[Dataset excerpt]
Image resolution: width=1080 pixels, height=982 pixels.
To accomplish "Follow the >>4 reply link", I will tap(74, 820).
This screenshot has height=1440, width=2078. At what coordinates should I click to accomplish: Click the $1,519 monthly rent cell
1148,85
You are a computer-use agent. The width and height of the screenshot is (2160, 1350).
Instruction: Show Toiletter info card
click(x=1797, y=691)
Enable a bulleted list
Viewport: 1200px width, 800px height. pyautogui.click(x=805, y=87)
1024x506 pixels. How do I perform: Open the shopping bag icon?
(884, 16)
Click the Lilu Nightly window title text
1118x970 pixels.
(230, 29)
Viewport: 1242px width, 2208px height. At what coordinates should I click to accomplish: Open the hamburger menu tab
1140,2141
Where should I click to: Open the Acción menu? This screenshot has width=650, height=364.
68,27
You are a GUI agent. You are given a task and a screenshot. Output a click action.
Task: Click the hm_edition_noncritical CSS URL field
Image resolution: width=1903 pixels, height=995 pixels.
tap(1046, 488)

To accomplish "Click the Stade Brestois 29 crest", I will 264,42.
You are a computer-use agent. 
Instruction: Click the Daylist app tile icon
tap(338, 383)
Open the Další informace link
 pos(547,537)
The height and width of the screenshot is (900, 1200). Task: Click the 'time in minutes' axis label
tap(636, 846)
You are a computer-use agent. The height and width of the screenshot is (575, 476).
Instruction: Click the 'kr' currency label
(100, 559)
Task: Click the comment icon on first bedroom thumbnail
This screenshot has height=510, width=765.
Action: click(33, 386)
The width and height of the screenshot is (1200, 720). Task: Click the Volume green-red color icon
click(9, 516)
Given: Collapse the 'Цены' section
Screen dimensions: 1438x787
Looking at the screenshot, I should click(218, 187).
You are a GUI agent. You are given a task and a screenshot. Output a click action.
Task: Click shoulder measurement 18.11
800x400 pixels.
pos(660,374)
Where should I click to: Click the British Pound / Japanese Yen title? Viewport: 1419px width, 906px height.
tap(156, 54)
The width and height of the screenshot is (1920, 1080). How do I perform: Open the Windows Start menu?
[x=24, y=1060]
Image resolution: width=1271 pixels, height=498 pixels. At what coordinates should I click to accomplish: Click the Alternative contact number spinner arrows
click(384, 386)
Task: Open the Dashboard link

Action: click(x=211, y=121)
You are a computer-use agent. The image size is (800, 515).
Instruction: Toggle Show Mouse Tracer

Task statement –
Please rewrite the rows from the line with "Viewport: 1242px width, 2208px" to the line with "[x=24, y=1060]", changing "GUI agent" to "screen agent" and leaving everything else as it is.

Solution for this task –
Viewport: 1242px width, 2208px height. At what coordinates should I click to accomplish: Open the hamburger menu tab
1140,2141
Where should I click to: Open the Acción menu? This screenshot has width=650, height=364.
68,27
You are a screen agent. You are given a task and a screenshot. Output a click action.
Task: Click the hm_edition_noncritical CSS URL field
Image resolution: width=1903 pixels, height=995 pixels.
tap(1046, 488)

To accomplish "Click the Stade Brestois 29 crest", I will 264,42.
You are a computer-use agent. 
Instruction: Click the Daylist app tile icon
tap(338, 383)
Open the Další informace link
 pos(547,537)
The height and width of the screenshot is (900, 1200). Task: Click the 'time in minutes' axis label
tap(636, 846)
You are a computer-use agent. The height and width of the screenshot is (575, 476).
Instruction: Click the 'kr' currency label
(100, 559)
Task: Click the comment icon on first bedroom thumbnail
This screenshot has height=510, width=765.
Action: click(33, 386)
The width and height of the screenshot is (1200, 720). Task: Click the Volume green-red color icon
click(9, 516)
Given: Collapse the 'Цены' section
Screen dimensions: 1438x787
Looking at the screenshot, I should click(218, 187).
You are a screen agent. You are given a task and a screenshot. Output a click action.
Task: Click shoulder measurement 18.11
800x400 pixels.
pos(660,374)
Where should I click to: Click the British Pound / Japanese Yen title? Viewport: 1419px width, 906px height.
tap(156, 54)
The width and height of the screenshot is (1920, 1080). How do I perform: Open the Windows Start menu?
[x=24, y=1060]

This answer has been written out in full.